» What to produce
Each line below needs to be duplicated without alteration.

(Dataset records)
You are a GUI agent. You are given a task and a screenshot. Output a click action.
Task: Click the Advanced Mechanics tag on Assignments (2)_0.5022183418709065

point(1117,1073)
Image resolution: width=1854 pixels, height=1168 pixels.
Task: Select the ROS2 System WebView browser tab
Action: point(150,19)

» Exercise solution
You are a GUI agent. You are given a task and a screenshot. Output a click action.
Task: Click the Advanced Mechanics tag on Assignments (2)_0.5022183418709065

point(1117,1073)
Image resolution: width=1854 pixels, height=1168 pixels.
Task: Select the ROS2 System WebView browser tab
Action: point(150,19)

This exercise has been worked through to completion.